The sales could amount to nearly 20 per cent of Citi?s current assets, and according to the Financial Times, which first reported the story on Thursday, would take place over several years.

Although Citi has said previously that it plans to shed assets to improve its capital position, the magnitude of the potential sales struck some analysts as worrisome.

'The only reason you?d sell off that many assets is you have a lot more losses coming than you originally thought,'said Mr Jim Huguet, co-chief executive at fund manager Great Companies LLC, which does not own Citi shares.

Since late last year, Citi has recorded more than US$45 billion of writedowns and credit losses, raised more than US$40 billion of new capital including US$2 billion of preferred shares this week, and slashed its dividend 41 per cent.

Precisely which non-core assets are for sale is unclear, but analysts speculated that consumer finance businesses in the United States, Japan, Mexico, and Germany are possible.

The source requested anonymity because the plan had not yet been announced.

Investors are impatient for improvement at Citi, whose share price has fallen more than 55 per cent over the last year. Mr Pandit has faced demands from investors that he slash costs, shed poorly performing businesses and even split up the bank.

Some investors view Citi, built over two decades by Sanford 'Sandy' Weill, as too big to govern, a charge that Weill's hand-picked successor, Mr Charles Prince, routinely denied.

Mr Pandit and other executives are expected to also fend off calls for a break-up on Friday when the company offers a four-hour presentation to investors and analysts.

They are instead expected to tout Citi's combination of consumer and institutional businesses, and recommend selling operations and assets outside those main areas.

Consumer finance, Student Loans, Trading
Citi's US student loan business may make sense to sell, after recent legislative changes and turmoil in the securitisation market have made the business less profitable, an analyst said.

The Wall Street Journal this week reported Citi may sell Primerica, a consumer sales network for life insurance and investments.
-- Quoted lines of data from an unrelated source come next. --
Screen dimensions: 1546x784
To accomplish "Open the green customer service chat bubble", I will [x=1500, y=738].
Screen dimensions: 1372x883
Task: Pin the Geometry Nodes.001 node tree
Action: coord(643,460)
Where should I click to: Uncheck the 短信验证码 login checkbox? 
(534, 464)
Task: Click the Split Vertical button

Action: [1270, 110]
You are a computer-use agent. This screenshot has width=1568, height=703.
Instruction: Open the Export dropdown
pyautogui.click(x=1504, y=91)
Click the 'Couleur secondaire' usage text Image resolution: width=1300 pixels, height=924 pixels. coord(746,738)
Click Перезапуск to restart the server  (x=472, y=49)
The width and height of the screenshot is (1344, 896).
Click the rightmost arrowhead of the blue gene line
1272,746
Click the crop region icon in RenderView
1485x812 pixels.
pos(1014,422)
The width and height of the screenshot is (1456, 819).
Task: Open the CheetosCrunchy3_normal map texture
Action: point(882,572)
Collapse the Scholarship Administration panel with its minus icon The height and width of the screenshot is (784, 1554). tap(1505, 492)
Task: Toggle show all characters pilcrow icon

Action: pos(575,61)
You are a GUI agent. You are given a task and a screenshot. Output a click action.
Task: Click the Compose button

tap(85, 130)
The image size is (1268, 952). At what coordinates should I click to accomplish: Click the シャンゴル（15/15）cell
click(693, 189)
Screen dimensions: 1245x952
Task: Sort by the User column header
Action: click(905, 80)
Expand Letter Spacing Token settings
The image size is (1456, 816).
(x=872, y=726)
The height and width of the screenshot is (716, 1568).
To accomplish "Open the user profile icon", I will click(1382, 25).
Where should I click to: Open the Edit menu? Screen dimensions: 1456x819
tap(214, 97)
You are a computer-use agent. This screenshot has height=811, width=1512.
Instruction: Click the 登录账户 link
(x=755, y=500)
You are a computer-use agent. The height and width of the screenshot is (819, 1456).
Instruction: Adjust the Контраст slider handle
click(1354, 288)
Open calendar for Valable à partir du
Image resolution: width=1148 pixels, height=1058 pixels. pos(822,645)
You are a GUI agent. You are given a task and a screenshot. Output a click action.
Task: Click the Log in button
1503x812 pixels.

Citi should also look to sell assets on its trading books, hich have contributed to much of the writedowns that bank has taken so far, said Mr Thomas Russo, partner at asset manager Gartner Russo & Gartner.

'It all depends on the price they get and how they do it, but if they can do it over time, and swear off the stuff, it could be good for Citi,' said Mr Russo.

Another fund manager added that Mr Pandit's presentation of the plan may prove to be a turning point for Citi.

'Until we see the details, it's hard to know. Philosophically, I think it ought to be viewed positively,' said Mr Anthony Muh, head of Asia Pacific for AT Asset Management in Hong Kong, which manages about $1 billion in Asian equities, but does not hold any Citi shares.

Investors have in recent weeks grown increasingly hopeful about the US financial sector moving closer to the end of its difficulties. Citi's shares have risen 30 per cent since mid-March, and closed on Thursday in New York at US$24.30.But concerns still remain about Citi - its shares still trade at about their book value, while healthier banks? shares typically trade well above their book value.

Citi's 'Tier 1' capital ratio - a measure of the bank's capital strength - is above 8.6 per cent, based on March balance sheet figures and recent capital raising efforts.

That's above the bank's internal targets, but the fact that Citi continues to raise equity, having issued perpetual preferred securities this week, makes some analysts wonder whether future writedowns will continue to be large.

Citi's balance sheet currently weighs in at more than US$2.2 trillion, though much of that comprises businesses and trading positions outside its key businesses: commercial, consumer and investment banking.

Mr Pandit already has sold the bank's stake in CitiStreet benefits servicing venture, commercial leasing business CitiCapital and the Diners Club charge card business.

Another highlight of the meeting will be plans to slash as much as US$15 billion off operating expenses. Last year, Citi's costs totalled more than US$61 billion.

The bank has announced 13,200 job cuts in 2008, though analysts say tens of thousands of further cuts may be needed.